YOUR OBJECTIVE: Below are the entries. Transcribe exactly the lines from the one with "Screen dimensions: 1234x831" through the one with "Open Almacen /", ends included, and leave out all others.

━━━━━━━━━━━━━━━━━━━━━━━━━━━━━━

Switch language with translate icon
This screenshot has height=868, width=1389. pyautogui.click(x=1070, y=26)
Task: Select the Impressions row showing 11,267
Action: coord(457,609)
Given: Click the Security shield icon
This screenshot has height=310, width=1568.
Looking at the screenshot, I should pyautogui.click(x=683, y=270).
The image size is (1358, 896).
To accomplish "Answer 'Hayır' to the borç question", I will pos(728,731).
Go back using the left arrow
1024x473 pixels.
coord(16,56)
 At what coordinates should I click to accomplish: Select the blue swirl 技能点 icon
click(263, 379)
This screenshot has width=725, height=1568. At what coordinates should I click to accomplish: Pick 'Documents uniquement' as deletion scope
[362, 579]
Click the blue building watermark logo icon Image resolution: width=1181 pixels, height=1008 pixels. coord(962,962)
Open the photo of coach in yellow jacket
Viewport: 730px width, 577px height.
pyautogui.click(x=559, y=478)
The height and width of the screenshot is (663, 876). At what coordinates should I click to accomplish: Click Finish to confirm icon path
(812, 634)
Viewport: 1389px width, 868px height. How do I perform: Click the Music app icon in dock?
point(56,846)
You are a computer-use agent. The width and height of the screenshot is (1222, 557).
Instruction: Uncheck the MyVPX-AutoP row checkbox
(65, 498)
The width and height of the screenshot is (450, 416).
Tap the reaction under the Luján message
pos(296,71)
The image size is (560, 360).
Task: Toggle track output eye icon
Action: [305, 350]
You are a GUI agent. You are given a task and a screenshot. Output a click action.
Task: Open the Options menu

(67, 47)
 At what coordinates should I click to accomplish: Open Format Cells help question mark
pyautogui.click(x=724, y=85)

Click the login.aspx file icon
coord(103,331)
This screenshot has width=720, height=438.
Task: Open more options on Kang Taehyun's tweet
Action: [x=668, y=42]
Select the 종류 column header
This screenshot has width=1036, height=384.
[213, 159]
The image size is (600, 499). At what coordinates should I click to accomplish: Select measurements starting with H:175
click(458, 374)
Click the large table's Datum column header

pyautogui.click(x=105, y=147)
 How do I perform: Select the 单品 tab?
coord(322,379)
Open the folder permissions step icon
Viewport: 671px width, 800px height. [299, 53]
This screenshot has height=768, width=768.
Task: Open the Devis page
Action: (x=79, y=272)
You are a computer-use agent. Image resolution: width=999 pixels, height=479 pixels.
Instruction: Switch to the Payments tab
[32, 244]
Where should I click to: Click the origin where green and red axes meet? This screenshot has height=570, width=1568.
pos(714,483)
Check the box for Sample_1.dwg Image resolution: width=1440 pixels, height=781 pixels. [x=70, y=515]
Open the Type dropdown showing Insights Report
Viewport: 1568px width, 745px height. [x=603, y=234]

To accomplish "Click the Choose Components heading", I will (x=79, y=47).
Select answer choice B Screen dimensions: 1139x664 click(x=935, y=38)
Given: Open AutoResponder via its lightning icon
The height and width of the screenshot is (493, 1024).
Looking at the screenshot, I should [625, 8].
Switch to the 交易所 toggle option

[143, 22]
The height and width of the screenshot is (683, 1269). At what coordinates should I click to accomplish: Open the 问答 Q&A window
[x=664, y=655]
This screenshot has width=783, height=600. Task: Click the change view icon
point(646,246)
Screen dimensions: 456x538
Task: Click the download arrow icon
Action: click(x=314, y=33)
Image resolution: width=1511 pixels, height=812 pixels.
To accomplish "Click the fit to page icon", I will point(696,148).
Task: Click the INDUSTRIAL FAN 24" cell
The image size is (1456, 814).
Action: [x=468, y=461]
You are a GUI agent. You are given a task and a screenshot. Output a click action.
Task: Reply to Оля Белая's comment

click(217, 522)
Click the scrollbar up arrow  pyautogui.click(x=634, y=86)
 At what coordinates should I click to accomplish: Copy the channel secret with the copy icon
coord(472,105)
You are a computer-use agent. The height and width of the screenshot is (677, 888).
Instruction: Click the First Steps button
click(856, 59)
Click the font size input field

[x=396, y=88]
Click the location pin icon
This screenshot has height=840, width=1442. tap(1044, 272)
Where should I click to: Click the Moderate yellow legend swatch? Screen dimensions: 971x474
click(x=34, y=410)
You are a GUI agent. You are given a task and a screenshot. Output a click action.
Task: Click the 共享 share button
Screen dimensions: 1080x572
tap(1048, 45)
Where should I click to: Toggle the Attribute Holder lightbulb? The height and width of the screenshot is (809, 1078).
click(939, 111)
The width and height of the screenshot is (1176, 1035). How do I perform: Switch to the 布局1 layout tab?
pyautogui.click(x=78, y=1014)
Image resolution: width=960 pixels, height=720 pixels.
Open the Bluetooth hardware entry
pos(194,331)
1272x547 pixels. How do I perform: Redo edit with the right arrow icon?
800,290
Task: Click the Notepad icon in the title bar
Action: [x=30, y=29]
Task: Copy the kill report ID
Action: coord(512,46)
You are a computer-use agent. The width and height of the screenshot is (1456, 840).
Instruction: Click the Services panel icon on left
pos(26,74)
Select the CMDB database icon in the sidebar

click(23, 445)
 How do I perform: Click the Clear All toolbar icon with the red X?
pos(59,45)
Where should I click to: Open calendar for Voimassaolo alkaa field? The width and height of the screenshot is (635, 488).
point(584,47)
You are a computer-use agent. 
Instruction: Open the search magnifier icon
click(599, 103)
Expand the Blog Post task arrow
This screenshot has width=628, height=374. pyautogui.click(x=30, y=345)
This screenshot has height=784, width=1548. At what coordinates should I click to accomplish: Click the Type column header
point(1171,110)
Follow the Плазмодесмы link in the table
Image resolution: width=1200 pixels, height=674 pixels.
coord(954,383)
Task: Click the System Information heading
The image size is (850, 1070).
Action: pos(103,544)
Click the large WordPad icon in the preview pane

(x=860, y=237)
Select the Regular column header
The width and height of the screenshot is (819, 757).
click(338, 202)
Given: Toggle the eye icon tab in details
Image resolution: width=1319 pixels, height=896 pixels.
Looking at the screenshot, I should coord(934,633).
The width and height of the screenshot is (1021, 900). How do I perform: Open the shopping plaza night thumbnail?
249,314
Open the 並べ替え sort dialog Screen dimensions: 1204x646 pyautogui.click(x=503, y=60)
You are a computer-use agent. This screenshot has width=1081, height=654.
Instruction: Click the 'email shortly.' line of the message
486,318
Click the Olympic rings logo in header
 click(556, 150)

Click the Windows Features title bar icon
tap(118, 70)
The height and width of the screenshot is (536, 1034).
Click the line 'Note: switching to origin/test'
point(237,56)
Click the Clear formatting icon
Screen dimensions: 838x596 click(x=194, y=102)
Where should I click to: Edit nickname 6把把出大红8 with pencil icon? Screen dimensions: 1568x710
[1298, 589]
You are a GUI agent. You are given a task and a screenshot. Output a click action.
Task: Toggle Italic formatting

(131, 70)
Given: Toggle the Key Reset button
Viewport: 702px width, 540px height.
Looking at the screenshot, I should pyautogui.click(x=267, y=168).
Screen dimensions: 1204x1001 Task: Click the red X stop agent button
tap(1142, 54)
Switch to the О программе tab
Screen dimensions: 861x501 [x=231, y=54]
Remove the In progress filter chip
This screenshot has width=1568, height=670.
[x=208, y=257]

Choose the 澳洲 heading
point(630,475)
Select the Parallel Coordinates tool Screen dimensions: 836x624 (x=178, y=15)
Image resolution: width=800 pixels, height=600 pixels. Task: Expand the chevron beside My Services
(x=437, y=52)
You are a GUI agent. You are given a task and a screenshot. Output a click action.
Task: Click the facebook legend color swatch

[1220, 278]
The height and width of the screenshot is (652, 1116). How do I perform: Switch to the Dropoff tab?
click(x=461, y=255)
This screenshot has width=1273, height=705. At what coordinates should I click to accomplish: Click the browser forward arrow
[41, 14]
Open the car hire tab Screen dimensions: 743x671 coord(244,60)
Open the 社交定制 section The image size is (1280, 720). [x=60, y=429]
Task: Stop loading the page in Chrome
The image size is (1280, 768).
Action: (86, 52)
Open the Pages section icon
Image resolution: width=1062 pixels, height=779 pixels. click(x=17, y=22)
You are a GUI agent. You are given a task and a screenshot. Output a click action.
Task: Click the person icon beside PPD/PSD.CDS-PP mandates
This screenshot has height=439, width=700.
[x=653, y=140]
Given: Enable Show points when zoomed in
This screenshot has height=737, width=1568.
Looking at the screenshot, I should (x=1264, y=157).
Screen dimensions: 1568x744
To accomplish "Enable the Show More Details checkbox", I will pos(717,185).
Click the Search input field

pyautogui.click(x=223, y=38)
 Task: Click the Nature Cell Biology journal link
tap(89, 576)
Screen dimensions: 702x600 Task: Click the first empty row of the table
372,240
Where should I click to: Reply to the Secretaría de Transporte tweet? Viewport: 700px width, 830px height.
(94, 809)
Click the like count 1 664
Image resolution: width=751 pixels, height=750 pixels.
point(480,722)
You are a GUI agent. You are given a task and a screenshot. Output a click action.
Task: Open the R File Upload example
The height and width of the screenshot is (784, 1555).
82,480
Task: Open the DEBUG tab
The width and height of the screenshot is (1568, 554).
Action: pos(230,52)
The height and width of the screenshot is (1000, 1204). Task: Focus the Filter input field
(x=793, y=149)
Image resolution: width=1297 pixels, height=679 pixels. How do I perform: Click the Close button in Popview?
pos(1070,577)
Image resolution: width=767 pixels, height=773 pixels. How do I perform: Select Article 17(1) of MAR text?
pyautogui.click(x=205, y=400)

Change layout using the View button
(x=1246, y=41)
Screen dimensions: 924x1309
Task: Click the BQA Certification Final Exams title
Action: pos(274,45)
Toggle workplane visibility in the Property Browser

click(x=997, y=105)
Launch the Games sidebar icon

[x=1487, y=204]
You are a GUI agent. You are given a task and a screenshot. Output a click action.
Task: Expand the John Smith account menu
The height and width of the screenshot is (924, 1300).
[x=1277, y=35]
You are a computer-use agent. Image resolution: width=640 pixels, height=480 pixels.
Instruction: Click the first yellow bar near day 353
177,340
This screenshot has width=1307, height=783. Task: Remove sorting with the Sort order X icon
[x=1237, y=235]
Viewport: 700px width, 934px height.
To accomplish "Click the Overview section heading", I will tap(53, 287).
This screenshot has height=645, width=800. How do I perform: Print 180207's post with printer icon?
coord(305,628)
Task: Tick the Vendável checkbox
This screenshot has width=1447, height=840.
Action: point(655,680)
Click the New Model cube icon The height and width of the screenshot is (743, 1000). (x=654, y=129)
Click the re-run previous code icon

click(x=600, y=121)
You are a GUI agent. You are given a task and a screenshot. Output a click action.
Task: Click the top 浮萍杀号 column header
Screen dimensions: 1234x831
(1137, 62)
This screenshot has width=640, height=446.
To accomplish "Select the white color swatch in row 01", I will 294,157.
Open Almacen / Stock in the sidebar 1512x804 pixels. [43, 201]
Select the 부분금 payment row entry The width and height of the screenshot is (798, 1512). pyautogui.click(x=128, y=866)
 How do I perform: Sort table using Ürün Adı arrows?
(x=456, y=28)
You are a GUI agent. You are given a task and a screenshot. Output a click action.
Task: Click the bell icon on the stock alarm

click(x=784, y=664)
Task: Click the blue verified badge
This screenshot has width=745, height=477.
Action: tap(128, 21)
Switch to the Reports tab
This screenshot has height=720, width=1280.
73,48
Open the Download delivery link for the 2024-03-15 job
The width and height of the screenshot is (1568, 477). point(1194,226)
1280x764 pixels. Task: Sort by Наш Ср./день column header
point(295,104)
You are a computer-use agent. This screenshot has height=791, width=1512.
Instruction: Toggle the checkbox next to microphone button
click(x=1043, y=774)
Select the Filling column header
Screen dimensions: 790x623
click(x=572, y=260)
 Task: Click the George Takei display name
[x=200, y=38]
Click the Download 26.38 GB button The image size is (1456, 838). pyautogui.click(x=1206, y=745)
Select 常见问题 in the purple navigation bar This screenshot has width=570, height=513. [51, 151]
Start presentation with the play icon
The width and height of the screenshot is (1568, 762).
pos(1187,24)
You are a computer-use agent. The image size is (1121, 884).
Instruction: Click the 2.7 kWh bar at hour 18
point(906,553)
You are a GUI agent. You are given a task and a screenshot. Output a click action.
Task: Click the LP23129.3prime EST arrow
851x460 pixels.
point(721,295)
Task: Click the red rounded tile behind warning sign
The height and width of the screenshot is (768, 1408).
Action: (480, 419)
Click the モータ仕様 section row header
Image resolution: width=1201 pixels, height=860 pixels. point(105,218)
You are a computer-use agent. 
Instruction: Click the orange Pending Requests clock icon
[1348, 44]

━━━━━━━━━━━━━━━━━━━━━━━━━━━━━━

SOLUTION BELOW:
Screen dimensions: 1234x831
(1137, 62)
This screenshot has width=640, height=446.
To accomplish "Select the white color swatch in row 01", I will 294,157.
Open Almacen / Stock in the sidebar 1512x804 pixels. [43, 201]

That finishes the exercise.